# Mitgliederkarte



## Frettchenfreund (18. Juni 2008)

Hallo Zusammen!

Jetzt habe ich aber ein Problem.

Ich hatte mich mal in der Mitgliederkarte eingetragen und aus einem gewissen Anlass wieder gelöscht.

Jetzt habe ich es mehrmals wieder versucht mich neu einzutragen aber es geht nicht mehr.

Warum nicht?


----------



## Digicat (18. Juni 2008)

*AW: Mitgliederkarte*

Servus Volker

Habs bei mir selbst gerade probiert, es geht  

Warum es bei dir nicht geht


----------



## Frettchenfreund (18. Juni 2008)

*AW: Mitgliederkarte*

Hallo Helmut

Ja, beim ersten male ging es bei mir auch ohne Probleme.

Jetzt geht gar nichts mehr.

Ich kann den Marker setzten und er wird " rot " wenn ich dann auf Speichern gehe leitet man mich zu Mitgliederkarte.

Nur der Marker erscheind nicht auf der Karte.

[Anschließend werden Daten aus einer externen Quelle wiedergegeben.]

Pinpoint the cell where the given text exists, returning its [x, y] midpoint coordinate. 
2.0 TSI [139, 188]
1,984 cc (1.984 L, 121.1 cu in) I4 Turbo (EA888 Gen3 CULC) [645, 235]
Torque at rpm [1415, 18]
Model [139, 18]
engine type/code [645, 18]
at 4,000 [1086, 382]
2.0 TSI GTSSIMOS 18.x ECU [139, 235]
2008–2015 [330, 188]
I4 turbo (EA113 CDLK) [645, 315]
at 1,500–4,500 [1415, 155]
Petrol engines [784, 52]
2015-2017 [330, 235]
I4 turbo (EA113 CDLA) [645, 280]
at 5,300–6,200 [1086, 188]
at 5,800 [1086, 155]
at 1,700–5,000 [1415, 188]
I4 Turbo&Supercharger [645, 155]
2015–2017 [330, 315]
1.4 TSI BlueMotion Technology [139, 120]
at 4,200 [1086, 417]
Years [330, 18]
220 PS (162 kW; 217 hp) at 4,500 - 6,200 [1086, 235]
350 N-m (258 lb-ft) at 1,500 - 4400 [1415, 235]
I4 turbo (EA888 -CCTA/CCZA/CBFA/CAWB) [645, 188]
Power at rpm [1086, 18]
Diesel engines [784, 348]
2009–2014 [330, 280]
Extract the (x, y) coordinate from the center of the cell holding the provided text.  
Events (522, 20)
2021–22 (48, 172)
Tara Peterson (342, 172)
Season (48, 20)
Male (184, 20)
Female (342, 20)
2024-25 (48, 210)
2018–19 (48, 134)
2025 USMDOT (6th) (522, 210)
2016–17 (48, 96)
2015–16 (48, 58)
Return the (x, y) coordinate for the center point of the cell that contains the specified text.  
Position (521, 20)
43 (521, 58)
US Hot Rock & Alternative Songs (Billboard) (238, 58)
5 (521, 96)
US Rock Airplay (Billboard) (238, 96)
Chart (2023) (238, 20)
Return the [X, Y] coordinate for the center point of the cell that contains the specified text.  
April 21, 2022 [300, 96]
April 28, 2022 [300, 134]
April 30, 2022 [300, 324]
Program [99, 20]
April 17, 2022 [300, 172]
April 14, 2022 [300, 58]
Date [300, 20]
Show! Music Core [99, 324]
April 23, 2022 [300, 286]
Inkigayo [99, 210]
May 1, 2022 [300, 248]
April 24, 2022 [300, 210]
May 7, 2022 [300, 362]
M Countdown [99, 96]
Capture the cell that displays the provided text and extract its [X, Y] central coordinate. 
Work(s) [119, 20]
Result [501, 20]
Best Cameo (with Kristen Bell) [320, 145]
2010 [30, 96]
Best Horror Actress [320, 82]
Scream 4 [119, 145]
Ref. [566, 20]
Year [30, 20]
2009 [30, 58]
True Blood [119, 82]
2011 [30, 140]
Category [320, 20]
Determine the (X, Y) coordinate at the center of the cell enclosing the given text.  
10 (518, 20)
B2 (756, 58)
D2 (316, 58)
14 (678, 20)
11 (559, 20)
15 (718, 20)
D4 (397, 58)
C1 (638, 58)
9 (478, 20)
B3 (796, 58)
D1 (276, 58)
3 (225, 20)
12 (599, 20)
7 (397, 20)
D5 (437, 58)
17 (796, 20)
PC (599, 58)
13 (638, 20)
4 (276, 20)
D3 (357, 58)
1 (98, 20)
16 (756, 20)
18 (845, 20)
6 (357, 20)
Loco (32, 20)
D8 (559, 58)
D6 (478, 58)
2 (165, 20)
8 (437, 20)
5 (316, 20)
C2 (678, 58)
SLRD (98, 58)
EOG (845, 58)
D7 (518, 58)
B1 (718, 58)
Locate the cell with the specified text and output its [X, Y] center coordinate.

Gehe ich dann auf mein Eintrag ist der Marker immer noch da.

     c  :haue3 :cigar


----------



## Eugen (18. Juni 2008)

*AW: Mitgliederkarte*



			
				Frettchenfreund schrieb:
			
		

> Ich hatte mich mal in der Mitgliederkarte eingetragen und aus einem gewissen Anlass wieder gelöscht.
> 
> Jetzt habe ich es mehrmals wieder versucht mich neu einzutragen aber es geht nicht mehr.
> 
> Warum nicht?



Weil die Karte vll. beleidigt ist  
Erst eintragen, dann löschen und wieder eintragen !
nun sagt die Karte einfach nur   ,wenn der nicht weiß,was er will.


----------



## Christine (18. Juni 2008)

*AW: Mitgliederkarte*

Hi Volker,

Du musst warten, bis die technisch versierten Mods auftauchen - ich bin mir ziemlich sicher, dass deren Namen mit "J" anfangen...

 an alle
Elschen


----------



## geecebird (18. Juni 2008)

*AW: Mitgliederkarte*

Hast du denn auch diesen Link genutzt?

https://www.hobby-gartenteich.de/forum/vbgooglemapme.php?do=addelement


----------



## Frettchenfreund (18. Juni 2008)

*AW: Mitgliederkarte*

 @ Eugen

 Ich dacht wie sind Freunde geworden!  

@ Elschen

Danke für den Tip, Du bist eine *echte* Freundin    


.


----------



## Eugen (18. Juni 2008)

*AW: Mitgliederkarte*

@ Volker

wir schon  

aber, bin ich die Mitgliederkarte  

ich bin doch nur ein "fehlbesetzter" Mod.


----------



## Frettchenfreund (18. Juni 2008)

*AW: Mitgliederkarte*

Hallo Eugen
Hallo Sven

@ Eugen

Du hast ja Recht, Du bist nicht Mitgliederkarte.  

@ Sven

Habe ich doch alles gemacht.

Wenn ich dann auf Speichern gehe leitet er mich zur Karte und dann íst da kein Marker zu sehen.


----------



## Christine (18. Juni 2008)

*AW: Mitgliederkarte*



			
				Eugen schrieb:
			
		

> ich bin doch nur ein "fehlbesetzter" Mod.



Och Eugen, 

nun mal nicht übertreiben mit der Selbstkritik - da gibt es ganz andere Foren, die sind viel schlimmer fehlbesetzt. 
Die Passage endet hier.